Leases for electric vehicle (EV) charging points – legal points to consider
As we move into the EV era, it is impossible to miss the influx of EV charging points appearing in both public and private locations. The government’s aim is to remove charging infrastructure as a perceived barrier to the adoption of EVs as they offer vehicle chargepoint and infrastructure grants to help achieve their goal – Electric vehicle chargepoint and infrastructure grants for landlords: Eligibility – GOV.UK (www.gov.uk) As the electric revolution gathers pace, businesses, employers and property developers will need to remain ahead of the game to capitalise on this growing market and to ensure that supply meets demand.
EV charging point providers require a lease from the site owner before installation of any equipment (EVCP Lease). There are several points that all site owners should consider before granting an EVCP Lease. These are discussed below.
Location of EV charging points and related infrastructure
Title investigation will need to be conducted to ascertain ownership of:
- the areas where the EV charging points are to be installed; and
- the location of the associated infrastructure (cables, wires, substations etc).
Any restrictions on the title(s) preventing the installation of EV charging points or related infrastructure will need to be addressed. If the required land does not fall entirely within the ownership of the site owner, then third-party consents / superior landlord consents will be required, and where the land is charged bank consent will also be needed. The same considerations apply where a new electricity substation is required to power the EV charging points. An electricity company would want a 99-year lease or even the freehold of the substation site. These will have a time and cost implication for the project.
Future development plans
The existence of the EV charging points, and any substations could potentially hinder any future development plans for the site. Site owners can seek to protect their position with the inclusion of “lift and shift” provisions in the EVCP Leases and any substation leases but, even where they are accepted, in practice these clauses can be very expensive to implement.
The problem will be exacerbated if the tenant or the equipment owner can claim security of tenure under The Landlord and Tenant Act 1954.
The site owner will need to conduct due diligence on the EVCP Lease tenant entity and any superior landlord may also want comfort that the tenant entity can fulfil their obligations under the EVCP Lease before issuing consent. What happens if the tenant is a SPV? A site owner may consider seeking a guarantee from a parent company.

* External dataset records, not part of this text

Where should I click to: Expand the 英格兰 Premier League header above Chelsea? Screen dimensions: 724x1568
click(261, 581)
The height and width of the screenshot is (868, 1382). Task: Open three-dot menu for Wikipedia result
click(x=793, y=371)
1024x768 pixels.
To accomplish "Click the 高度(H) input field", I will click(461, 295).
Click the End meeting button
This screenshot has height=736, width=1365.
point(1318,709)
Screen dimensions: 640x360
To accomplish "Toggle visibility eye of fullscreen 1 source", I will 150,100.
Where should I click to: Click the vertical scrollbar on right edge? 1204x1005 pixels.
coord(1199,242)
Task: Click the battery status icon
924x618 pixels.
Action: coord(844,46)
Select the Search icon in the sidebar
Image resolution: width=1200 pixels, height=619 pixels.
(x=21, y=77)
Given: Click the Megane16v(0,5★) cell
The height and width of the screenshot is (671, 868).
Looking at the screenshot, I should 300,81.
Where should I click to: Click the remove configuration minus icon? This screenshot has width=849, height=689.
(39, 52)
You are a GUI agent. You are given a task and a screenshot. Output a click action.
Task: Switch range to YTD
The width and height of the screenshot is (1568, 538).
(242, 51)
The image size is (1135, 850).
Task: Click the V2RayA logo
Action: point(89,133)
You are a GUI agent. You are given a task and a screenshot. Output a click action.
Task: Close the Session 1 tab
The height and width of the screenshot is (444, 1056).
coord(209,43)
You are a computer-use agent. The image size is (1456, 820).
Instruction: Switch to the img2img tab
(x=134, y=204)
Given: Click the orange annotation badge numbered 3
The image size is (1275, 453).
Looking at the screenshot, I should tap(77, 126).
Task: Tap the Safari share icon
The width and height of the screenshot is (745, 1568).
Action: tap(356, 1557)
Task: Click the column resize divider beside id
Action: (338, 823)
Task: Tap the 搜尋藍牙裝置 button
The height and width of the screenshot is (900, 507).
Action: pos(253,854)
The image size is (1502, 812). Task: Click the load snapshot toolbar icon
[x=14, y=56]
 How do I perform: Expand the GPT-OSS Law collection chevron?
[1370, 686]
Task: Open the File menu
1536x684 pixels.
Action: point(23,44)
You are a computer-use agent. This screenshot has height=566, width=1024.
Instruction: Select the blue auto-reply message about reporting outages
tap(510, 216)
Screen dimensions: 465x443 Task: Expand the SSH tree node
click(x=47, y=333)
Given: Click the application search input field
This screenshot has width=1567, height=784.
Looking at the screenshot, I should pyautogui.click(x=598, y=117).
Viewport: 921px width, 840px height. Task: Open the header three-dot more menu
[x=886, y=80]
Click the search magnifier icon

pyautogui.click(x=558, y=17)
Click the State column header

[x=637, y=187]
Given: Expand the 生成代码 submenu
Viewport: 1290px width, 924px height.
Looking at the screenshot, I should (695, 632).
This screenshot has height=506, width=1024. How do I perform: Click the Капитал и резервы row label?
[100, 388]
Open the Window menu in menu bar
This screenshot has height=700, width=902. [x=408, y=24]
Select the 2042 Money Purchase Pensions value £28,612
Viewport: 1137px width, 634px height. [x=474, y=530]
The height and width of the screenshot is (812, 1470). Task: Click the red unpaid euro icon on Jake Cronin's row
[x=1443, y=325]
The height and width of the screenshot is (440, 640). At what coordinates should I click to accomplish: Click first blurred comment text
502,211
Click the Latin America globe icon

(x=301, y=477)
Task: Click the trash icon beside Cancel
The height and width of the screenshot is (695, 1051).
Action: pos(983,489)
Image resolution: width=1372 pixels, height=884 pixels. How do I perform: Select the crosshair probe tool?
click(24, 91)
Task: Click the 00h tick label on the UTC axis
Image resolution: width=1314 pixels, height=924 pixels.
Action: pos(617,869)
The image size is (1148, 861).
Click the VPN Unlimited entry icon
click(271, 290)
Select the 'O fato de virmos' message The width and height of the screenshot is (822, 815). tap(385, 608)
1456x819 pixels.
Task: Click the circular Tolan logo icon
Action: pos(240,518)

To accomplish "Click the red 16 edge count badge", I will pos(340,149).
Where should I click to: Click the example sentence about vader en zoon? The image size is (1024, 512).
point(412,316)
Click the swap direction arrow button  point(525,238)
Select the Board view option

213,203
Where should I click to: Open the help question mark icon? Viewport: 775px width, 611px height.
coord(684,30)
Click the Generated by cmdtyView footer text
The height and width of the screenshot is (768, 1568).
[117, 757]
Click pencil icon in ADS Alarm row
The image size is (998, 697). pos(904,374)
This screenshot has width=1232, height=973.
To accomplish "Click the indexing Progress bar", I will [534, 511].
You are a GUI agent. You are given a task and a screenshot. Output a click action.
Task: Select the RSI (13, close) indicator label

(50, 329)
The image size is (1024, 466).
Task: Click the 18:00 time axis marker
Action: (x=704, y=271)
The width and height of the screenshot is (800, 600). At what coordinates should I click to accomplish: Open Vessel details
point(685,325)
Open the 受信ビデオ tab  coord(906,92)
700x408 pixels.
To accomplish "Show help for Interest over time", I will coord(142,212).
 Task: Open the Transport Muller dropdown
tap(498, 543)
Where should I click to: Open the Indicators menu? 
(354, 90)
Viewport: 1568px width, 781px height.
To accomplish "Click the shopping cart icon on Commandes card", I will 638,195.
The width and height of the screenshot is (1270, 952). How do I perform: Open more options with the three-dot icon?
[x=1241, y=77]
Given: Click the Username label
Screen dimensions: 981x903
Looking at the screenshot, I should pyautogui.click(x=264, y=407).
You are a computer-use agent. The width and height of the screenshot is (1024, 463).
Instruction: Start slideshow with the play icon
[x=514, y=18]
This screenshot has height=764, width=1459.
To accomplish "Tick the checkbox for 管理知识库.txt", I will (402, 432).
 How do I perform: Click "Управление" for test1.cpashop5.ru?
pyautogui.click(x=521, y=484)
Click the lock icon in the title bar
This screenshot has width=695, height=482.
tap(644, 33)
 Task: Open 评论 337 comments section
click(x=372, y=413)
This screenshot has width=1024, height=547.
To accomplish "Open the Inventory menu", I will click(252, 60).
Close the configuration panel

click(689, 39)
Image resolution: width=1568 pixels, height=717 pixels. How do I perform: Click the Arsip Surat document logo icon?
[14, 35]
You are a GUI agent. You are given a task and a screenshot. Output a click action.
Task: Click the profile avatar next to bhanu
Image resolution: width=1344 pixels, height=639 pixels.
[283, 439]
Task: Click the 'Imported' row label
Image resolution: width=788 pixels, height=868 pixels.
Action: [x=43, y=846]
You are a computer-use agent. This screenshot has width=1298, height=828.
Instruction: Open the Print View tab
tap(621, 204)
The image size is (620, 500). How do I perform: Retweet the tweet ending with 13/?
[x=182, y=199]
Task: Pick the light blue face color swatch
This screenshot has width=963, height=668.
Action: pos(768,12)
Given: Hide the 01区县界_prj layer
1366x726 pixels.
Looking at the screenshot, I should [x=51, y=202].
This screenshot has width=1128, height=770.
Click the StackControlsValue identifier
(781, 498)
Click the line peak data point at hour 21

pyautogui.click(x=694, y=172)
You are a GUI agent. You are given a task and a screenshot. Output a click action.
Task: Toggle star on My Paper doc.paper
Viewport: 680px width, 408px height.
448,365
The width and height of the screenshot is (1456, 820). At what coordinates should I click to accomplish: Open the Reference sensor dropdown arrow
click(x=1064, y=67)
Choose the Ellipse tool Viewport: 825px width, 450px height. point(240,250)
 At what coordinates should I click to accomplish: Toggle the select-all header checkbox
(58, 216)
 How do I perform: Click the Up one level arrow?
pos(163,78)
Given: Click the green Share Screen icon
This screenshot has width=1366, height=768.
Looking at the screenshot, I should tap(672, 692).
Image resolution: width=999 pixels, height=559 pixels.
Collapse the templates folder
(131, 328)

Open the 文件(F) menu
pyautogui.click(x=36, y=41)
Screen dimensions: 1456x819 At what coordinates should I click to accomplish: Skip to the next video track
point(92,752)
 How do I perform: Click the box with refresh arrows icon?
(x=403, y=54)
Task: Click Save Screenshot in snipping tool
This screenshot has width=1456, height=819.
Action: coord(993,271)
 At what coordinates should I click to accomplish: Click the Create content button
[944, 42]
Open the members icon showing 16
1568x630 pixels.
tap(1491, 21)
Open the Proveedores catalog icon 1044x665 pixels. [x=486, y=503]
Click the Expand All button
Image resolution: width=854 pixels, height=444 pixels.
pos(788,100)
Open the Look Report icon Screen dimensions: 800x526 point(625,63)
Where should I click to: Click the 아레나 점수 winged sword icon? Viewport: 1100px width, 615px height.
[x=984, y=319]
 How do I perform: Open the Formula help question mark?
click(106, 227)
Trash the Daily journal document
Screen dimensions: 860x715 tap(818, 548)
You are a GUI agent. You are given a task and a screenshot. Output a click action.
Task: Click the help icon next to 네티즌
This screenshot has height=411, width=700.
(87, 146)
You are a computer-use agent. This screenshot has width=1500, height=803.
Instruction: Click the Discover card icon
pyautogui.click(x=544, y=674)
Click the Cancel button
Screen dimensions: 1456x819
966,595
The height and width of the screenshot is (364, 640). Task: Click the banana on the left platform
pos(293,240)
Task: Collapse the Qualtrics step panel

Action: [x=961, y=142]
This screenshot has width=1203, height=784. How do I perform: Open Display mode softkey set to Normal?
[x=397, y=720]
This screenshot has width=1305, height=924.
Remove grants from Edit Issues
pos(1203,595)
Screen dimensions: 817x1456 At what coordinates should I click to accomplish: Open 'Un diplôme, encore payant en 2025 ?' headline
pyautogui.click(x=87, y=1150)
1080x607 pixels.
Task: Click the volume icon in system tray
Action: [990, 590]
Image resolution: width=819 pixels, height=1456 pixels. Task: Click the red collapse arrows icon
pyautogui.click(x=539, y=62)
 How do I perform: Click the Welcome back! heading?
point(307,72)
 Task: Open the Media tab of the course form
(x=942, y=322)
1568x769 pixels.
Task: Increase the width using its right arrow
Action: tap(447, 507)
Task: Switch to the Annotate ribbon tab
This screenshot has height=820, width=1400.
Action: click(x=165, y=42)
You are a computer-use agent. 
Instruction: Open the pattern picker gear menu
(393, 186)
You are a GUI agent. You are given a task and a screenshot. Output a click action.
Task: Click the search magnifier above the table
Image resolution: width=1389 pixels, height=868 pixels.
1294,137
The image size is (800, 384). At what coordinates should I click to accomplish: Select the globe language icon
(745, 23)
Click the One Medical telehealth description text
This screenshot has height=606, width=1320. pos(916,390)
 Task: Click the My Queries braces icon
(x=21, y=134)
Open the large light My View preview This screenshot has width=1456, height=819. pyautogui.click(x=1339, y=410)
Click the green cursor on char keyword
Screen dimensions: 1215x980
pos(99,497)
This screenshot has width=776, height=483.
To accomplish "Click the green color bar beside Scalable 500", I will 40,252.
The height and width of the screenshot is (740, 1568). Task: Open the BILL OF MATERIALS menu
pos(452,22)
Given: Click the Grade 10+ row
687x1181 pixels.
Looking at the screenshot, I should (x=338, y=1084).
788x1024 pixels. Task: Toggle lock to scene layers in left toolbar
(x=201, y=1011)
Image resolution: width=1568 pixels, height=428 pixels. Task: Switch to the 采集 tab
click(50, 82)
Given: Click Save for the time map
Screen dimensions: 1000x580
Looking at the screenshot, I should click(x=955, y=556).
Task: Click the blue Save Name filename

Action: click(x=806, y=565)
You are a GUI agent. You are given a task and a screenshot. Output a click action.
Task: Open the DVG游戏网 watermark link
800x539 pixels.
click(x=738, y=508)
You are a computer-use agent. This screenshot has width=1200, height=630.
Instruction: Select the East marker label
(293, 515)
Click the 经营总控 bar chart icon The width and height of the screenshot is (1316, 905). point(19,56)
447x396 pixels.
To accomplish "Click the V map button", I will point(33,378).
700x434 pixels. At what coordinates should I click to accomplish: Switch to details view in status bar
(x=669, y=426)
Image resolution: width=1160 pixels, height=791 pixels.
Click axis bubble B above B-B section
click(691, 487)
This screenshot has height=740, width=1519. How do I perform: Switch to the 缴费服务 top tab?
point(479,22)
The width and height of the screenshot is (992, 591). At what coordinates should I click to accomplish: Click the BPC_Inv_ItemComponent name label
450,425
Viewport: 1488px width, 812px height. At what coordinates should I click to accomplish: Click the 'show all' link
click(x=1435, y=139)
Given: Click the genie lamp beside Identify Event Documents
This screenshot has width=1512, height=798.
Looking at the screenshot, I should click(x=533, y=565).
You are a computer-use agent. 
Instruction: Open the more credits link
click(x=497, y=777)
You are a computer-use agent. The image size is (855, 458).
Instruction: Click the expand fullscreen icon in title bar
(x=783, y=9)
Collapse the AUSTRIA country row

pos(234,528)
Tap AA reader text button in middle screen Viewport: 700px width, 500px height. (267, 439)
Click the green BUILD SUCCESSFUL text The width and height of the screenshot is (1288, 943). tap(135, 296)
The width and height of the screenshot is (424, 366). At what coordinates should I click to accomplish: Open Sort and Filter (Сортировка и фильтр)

Repair of the EV charging points and infrastructure
The responsibility for:
- the repair and insurance of the EV charging points and related infrastructure during the term; and
- reinstatement at the end of the term,
must be clearly set out in the EVCP Lease. What happens if the tenant vacates and fails to comply with their repair obligations? A site owner may wish to protect their position by seeking a remediation bond to help cover possible remediation costs.
How is the rent under the EVCP Lease to be calculated? Will the rent be a fixed sum or linked to the tenant’s profits? Advice from a surveyor will be necessary to ensure that the site owner gets the best deal possible. Aside from rent, consideration should be given to service charge. Will the tenant be obliged to contribute towards the service charge and what services will the tenant require the benefit of? Thought also needs to be given to rental and service charge payments during the construction phase. Will there be a concession?
Where appropriate, the site owner may also need to consider the impact on its rent and future rent reviews following the installation of an EV charge points.
Existing car parking rights
It may be necessary to reach agreement on the number of parking spaces which will serve as “dedicated” charge points and those which are also available for general parking, but not charging. Will the existing parking structure on the estate need to be revisited?
Where planning permission is required who will be responsible for obtaining this and the associated costs? Where this is the tenant responsibility, the tenant may require an agreement for lease conditional on obtaining planning permission and site owners may want the ability to veto any unfavourable planning conditions.
An electric grid connection is fundamental. This can be an expensive process and the connection is personal to the applicant, which is usually the tenant. If the EVCP Lease terminates the connection will not automatically revert to the site owner.